In June 2020, the IRD issued a revised Departmental Interpretation Practice Notes No. 42 to clarify the tax deduction on an expected credit loss (“ECL”) provided for financial instruments under HKFRS 9.
Under 3-stage approach, the application of tax deduction on ECL is not subject to the deduction rule for bad debts under Section 16(1)(d) of the Inland Revenue Ordinance (“the IRO”). The ECL should be treated as deductible only if the financial instrument is credit-impaired (i.e. stage 3). For financial instrument not credit-impaired (i.e. stage 1 and 2), the ECL will unlikely to be deductible.

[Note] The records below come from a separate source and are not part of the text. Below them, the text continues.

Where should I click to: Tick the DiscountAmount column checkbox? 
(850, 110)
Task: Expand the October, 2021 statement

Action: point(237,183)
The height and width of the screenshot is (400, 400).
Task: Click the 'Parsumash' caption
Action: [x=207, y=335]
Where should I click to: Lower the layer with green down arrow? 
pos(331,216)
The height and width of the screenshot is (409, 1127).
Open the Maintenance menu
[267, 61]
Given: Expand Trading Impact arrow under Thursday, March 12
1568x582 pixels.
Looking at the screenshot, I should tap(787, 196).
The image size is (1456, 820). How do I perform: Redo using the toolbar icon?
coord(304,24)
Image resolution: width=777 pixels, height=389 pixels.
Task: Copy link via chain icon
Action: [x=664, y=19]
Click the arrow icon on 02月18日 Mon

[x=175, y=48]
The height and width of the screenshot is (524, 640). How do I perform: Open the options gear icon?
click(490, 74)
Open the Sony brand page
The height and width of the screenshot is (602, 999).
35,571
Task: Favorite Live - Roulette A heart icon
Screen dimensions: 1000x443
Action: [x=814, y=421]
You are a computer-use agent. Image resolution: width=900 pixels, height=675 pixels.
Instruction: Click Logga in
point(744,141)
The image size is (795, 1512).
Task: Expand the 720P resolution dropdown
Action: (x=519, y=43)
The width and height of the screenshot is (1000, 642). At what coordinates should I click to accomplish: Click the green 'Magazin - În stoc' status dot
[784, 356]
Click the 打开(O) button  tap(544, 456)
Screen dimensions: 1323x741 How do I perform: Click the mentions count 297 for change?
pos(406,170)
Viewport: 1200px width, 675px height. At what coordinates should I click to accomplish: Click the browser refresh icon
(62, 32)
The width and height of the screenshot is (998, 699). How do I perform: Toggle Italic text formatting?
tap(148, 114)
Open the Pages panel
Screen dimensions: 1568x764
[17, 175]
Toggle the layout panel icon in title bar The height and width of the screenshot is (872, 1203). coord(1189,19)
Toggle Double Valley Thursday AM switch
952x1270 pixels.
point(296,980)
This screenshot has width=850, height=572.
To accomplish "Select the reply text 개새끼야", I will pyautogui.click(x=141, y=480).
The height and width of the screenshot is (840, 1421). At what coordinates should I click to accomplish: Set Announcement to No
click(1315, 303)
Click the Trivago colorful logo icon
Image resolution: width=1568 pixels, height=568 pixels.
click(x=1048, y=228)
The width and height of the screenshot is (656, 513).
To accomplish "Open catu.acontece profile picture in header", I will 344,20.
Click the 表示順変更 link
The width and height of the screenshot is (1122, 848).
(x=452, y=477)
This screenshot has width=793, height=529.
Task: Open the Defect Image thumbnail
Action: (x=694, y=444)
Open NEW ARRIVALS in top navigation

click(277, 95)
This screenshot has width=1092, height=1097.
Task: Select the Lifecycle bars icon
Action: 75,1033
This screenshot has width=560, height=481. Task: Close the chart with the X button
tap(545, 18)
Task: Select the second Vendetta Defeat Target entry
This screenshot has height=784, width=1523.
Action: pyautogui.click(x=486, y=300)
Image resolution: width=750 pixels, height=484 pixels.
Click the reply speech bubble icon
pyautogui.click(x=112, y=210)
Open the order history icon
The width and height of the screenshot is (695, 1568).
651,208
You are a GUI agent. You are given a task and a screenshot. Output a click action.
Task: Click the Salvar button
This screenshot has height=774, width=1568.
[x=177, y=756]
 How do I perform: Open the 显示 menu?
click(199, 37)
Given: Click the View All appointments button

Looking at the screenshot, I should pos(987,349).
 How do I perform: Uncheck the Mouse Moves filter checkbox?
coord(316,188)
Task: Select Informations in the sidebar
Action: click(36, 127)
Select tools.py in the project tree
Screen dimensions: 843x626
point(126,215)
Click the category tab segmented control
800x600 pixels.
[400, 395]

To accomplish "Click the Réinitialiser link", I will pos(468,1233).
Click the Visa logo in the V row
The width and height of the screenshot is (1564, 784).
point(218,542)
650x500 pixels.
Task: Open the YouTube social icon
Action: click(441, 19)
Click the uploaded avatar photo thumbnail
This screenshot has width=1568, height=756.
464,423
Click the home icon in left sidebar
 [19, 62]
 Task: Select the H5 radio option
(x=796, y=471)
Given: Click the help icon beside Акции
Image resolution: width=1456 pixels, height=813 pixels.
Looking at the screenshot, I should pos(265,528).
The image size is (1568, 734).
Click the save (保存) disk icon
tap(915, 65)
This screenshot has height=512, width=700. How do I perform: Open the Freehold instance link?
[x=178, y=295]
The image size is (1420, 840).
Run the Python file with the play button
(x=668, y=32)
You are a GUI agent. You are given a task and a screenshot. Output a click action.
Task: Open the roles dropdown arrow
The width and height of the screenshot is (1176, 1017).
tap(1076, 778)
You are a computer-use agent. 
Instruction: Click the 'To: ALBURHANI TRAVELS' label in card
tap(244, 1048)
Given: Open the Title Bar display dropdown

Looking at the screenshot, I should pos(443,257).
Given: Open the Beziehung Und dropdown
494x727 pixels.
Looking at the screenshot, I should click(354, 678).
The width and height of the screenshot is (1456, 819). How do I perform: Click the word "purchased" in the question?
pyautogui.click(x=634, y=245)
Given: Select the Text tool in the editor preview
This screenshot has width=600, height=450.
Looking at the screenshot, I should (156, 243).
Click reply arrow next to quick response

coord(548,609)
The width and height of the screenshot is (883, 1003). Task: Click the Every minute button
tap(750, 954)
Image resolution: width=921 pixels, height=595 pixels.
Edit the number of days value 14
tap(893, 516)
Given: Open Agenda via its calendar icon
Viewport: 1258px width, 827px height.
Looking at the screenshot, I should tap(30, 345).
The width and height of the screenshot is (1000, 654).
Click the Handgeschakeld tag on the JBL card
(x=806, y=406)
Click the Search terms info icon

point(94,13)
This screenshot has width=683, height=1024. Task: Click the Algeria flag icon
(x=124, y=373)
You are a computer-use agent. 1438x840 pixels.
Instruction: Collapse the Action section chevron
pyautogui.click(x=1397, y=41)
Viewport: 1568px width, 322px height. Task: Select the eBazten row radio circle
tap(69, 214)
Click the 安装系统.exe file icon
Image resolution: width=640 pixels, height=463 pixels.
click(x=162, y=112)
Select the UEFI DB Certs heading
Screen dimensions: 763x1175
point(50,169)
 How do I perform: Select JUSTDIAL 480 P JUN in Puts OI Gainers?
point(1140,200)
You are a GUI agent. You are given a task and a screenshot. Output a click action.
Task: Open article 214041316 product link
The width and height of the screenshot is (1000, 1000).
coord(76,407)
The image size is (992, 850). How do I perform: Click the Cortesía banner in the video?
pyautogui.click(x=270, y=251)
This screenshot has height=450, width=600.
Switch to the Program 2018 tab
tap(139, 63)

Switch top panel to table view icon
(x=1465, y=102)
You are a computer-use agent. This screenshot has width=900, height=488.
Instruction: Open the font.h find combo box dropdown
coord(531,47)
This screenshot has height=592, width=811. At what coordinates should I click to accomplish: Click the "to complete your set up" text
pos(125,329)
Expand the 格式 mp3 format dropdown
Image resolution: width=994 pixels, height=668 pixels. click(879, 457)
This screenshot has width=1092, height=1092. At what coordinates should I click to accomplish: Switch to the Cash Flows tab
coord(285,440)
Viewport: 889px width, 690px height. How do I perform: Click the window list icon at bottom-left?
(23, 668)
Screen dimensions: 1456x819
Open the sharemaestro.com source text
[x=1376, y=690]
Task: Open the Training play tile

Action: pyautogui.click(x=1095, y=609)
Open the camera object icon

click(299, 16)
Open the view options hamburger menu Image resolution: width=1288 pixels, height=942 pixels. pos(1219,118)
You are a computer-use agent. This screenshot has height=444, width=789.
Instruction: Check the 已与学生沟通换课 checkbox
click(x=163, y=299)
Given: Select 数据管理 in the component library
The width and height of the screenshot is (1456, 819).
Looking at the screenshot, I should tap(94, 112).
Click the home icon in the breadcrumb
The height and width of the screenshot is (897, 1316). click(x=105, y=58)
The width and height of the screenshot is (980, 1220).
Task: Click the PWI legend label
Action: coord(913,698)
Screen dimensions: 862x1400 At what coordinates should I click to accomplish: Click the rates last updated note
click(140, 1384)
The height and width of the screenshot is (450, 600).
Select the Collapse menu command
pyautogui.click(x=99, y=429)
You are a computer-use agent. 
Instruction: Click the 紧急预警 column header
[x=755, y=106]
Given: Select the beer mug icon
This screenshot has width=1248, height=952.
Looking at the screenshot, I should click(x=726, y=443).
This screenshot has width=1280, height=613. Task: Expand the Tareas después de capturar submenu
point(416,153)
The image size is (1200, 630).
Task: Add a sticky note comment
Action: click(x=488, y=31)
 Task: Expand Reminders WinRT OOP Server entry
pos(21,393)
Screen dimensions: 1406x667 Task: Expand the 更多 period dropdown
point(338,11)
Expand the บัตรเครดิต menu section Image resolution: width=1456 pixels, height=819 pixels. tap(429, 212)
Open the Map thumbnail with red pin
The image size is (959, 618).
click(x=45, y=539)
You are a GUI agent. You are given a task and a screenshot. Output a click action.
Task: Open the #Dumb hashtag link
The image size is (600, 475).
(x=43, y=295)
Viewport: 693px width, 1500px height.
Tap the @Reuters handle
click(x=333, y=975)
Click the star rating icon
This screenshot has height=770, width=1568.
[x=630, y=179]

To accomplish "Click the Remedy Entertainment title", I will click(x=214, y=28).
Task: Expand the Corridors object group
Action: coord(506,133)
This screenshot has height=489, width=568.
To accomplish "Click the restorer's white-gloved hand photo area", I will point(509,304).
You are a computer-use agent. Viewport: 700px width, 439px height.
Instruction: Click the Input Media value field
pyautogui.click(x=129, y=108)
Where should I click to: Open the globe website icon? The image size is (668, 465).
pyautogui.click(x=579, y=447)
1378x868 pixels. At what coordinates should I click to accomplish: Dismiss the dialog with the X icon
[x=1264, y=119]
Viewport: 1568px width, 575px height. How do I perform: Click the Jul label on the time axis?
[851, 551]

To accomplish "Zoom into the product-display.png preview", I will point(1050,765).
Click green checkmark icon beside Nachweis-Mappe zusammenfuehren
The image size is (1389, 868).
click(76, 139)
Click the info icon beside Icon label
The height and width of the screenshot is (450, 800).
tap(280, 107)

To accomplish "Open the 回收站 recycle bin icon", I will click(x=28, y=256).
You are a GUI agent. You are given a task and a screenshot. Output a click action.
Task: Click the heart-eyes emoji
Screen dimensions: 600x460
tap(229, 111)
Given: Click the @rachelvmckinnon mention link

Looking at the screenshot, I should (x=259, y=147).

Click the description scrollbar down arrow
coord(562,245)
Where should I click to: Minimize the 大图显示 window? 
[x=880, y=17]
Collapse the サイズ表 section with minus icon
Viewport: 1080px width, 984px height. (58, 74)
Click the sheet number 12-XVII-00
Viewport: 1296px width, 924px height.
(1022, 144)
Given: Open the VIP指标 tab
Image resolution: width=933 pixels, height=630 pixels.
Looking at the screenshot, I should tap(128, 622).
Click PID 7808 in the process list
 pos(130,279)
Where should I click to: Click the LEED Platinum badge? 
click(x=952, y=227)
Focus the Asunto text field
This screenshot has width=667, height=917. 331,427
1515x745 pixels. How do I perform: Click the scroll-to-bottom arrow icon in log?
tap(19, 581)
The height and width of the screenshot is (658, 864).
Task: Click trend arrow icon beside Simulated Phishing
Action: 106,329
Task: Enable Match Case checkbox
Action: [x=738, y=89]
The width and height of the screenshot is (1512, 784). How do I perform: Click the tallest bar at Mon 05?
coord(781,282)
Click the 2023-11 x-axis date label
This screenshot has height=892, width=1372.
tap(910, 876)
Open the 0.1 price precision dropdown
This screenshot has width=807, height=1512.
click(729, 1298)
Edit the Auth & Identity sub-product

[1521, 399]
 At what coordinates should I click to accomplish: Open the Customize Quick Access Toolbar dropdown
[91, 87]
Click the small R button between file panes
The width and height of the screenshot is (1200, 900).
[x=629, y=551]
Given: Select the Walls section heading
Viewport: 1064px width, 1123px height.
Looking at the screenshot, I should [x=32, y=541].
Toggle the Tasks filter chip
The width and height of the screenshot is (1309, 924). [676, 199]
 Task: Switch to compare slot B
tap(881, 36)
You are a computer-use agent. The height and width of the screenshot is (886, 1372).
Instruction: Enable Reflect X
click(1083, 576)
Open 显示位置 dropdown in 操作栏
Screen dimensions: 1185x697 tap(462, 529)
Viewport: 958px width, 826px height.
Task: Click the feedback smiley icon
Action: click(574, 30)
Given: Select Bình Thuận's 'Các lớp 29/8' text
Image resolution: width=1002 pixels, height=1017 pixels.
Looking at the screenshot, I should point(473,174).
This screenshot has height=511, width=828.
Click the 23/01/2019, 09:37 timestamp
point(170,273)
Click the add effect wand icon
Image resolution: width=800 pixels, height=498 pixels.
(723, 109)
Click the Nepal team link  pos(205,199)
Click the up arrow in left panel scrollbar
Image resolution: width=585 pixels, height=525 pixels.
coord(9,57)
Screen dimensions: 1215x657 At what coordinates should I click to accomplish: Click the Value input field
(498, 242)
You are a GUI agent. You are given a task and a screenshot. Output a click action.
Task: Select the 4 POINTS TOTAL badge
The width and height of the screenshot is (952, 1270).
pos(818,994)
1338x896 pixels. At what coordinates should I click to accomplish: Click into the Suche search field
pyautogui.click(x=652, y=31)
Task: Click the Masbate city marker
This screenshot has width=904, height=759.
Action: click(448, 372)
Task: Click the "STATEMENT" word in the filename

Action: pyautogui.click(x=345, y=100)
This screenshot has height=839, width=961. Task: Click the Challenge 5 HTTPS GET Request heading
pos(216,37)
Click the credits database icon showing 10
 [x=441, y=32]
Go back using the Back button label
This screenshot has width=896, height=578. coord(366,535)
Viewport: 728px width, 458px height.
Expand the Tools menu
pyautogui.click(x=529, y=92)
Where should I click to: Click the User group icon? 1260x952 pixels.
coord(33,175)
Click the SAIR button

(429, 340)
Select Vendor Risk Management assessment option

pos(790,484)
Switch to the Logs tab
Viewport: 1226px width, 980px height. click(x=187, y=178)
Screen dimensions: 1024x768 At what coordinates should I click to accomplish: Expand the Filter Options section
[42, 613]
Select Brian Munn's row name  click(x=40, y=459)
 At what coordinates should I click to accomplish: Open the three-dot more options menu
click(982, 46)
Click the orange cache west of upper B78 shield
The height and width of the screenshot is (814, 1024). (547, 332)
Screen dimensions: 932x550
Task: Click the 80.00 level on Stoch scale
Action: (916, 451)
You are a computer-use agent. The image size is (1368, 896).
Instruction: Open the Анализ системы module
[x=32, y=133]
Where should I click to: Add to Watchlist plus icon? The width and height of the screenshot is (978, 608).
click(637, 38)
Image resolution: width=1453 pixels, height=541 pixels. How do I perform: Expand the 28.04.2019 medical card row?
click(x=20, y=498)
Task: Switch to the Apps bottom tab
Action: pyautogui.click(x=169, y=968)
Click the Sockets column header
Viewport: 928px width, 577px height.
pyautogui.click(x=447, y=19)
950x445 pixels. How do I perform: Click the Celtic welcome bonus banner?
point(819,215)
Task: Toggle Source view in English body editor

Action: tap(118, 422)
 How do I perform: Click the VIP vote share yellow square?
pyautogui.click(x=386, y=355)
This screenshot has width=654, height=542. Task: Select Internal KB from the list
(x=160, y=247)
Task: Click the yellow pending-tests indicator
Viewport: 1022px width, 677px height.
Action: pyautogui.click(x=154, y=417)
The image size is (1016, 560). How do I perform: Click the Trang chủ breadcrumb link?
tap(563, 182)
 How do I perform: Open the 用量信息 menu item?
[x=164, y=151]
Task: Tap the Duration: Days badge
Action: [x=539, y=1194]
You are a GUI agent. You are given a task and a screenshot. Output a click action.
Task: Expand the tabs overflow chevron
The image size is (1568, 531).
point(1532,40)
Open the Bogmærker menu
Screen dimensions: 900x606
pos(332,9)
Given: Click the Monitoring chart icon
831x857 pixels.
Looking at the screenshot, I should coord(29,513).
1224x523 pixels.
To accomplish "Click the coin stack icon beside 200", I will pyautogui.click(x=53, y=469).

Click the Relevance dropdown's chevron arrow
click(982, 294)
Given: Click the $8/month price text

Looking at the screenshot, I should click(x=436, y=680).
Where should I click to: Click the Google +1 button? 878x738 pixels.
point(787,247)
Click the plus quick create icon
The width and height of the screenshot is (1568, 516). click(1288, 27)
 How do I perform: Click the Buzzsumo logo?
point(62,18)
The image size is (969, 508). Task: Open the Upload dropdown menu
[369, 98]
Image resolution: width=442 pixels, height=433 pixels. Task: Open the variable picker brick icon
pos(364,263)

The tax treatment of ECL of financial instruments is summarized as follows:-
Stage of ECL | Tax treatment on ECL | Subsequent reversal of ECL | Relevant Inland Revenue Ordinance |
---|---|---|---|
Stage 1 and 2 | Non-deducible | Non-taxable | Section 18K(2) |
Stage 3 | Deductible | Taxable | Section 18K(3) |
Points to Note
For cases using simplified approach, the deduction criteria is similar to that of Section 16(1)(d) of the IRO which requires taxpayer to prove to the IRD’s satisfaction that the debt has become bad and reasonable recovery actions have been taken to recover the debt. Please consult your auditor and tax advisor for details and implication on your company.